Brief: The answer must consist solely of the lines from the line with "Where should I" to the end of the data below, transcribed exactly and with no pictures.

Records for the exercise:
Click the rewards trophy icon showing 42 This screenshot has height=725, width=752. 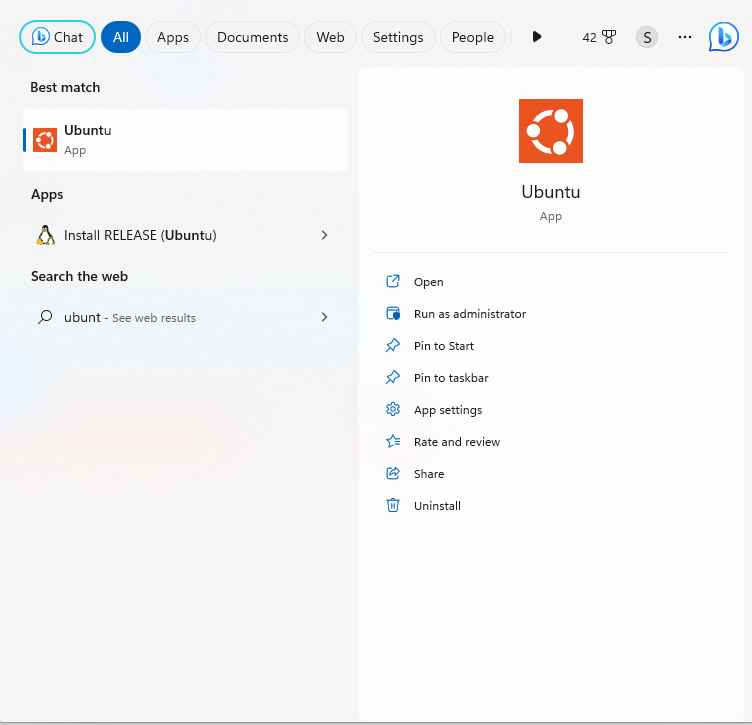point(609,37)
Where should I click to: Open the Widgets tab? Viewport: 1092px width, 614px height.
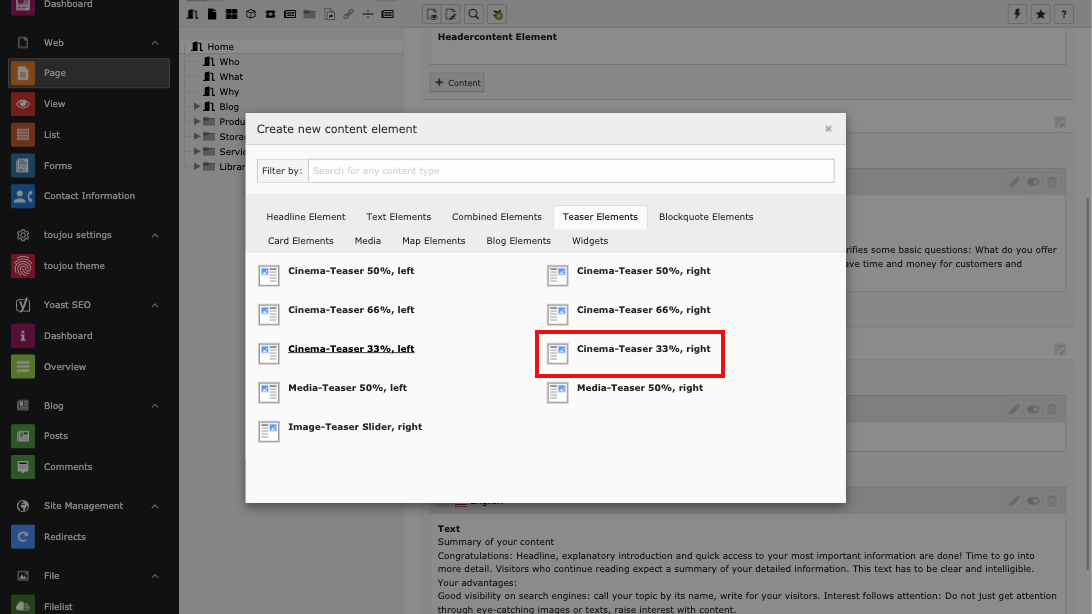[589, 241]
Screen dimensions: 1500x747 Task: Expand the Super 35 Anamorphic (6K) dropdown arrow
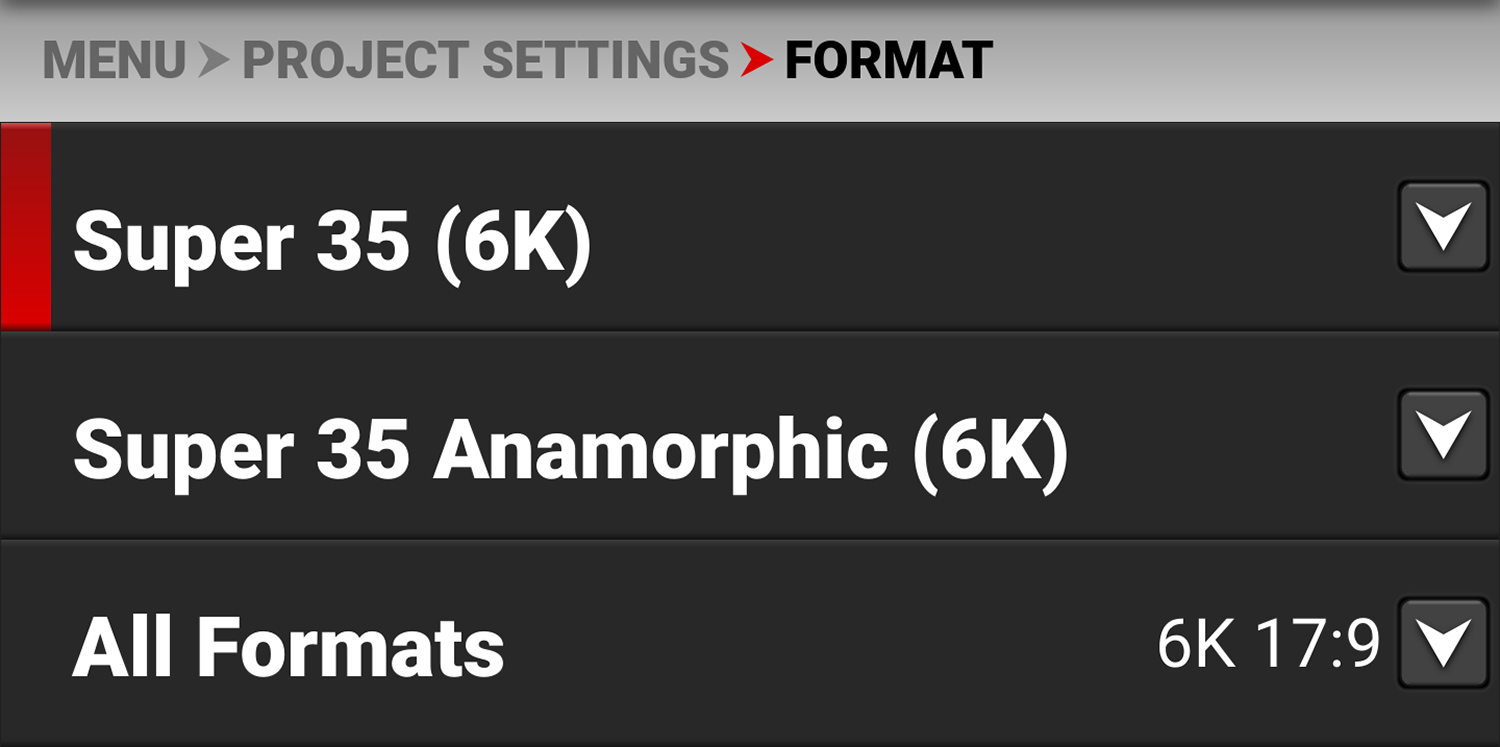pyautogui.click(x=1443, y=435)

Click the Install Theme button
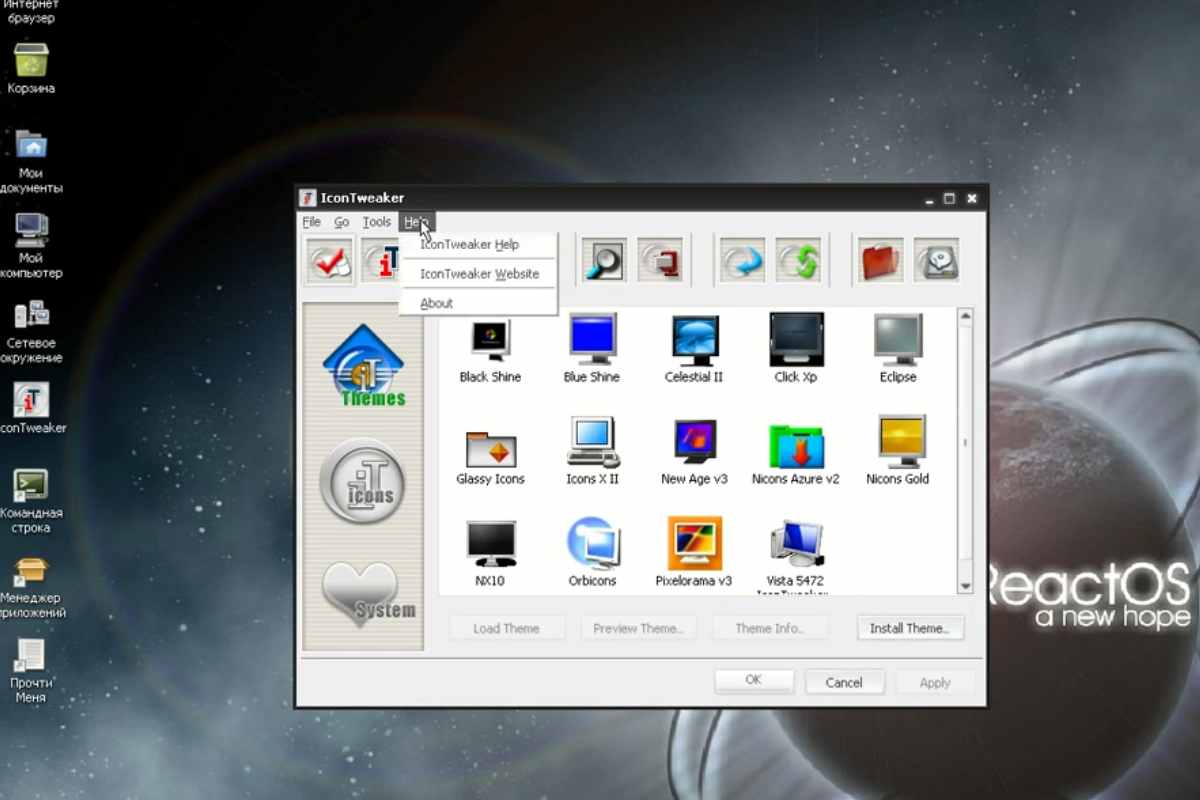(910, 628)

Your response:
Where should I click to: Open the Widgets tab? Viewport: 1092px width, 614px height.
[589, 241]
Screen dimensions: 1500x747 Task: Expand the Super 35 Anamorphic (6K) dropdown arrow
pyautogui.click(x=1443, y=435)

Click the Install Theme button
(910, 628)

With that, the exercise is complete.